Dengan tidak berimbangnya pemberitaan, bukan hanya berhenti pada konten-konten hoax saja, tapi lebih jauh telah mengiris dan mempertajam dua kubu yang saling pro - kontra ini. Yang kontra yakin ada yang kurang dari jalannya kebijakan pemerintahan, sementara yang pro merasa diatas angin karena tidak ada media yang mau memberitakan kegagalan kebijakan pemerintah.
Padahal mengkritisi pemerintah bukan berarti ingin menjatuhkan wibawa atau kebijakan pemerintahan, namun untuk menjaga agar arah pemerintahan yang dijalankan tidak melenceng terlalu jauh. Jika kebijakan yang dikeluarkan pemerintah sampai melenceng, yang paling dirugikan adalah rakyatnya. Dan yang perlu dicatat, ketika media mengkritisi jalannya pemerintahan, tidak lantas membuat pemerintahan menjadi gaduh, atau pemerintahan akan berjalan kacau, dan lain sebagainya.

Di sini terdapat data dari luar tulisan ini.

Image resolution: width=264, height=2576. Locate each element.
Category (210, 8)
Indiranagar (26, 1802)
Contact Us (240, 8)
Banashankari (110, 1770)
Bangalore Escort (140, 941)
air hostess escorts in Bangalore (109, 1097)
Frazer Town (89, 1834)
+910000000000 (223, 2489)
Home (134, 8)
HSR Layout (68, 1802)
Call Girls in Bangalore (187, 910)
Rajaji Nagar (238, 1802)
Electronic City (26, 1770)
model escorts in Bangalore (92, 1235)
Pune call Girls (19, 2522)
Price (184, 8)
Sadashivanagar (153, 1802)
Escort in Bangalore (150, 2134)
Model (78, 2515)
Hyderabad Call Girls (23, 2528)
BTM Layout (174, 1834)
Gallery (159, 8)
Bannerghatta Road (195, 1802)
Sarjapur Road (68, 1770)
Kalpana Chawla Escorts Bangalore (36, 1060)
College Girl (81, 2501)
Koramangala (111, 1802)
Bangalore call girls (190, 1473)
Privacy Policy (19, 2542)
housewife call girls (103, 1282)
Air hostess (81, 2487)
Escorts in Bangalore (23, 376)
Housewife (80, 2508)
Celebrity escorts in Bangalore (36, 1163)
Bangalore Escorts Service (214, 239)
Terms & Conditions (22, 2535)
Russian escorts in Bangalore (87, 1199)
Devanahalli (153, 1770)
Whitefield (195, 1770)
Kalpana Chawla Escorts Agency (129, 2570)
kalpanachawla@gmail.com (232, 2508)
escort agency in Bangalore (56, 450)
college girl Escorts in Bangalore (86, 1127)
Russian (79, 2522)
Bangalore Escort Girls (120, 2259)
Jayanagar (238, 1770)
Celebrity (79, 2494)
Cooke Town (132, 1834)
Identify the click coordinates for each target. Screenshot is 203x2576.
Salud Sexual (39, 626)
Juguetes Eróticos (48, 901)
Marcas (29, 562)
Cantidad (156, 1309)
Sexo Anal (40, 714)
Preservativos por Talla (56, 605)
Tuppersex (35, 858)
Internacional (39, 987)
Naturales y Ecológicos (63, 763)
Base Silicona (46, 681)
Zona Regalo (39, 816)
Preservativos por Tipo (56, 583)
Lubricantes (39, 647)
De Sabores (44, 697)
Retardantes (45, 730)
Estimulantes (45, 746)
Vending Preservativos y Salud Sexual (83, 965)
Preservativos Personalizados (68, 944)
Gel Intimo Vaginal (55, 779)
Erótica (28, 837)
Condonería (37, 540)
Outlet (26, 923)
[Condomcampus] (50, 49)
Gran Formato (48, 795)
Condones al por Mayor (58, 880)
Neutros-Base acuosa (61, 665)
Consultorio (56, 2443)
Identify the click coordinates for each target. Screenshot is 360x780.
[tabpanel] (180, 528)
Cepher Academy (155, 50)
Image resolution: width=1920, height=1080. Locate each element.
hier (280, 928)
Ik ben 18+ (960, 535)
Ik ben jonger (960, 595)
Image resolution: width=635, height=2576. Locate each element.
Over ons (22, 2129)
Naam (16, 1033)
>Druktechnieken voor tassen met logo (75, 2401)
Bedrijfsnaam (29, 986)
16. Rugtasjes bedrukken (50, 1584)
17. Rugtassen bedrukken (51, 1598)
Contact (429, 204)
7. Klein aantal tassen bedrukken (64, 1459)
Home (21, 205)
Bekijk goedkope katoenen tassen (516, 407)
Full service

Ambil contoh ketika pemerintahan SBY berkuasa, banyak media yang sering mengkritisi kebijakan-kebijakan dari presiden. Bahkan di stasiun televisi Metro TV ada acara sentilan-sentilun yang khusus menyindir dan memparodikan kebijakan-kebijakan SBY. Dan itu tidak lantas membuat pemerintahan SBY mandek, bahkan banyak pencapaian yang berhasil ditorehkan oleh SBY.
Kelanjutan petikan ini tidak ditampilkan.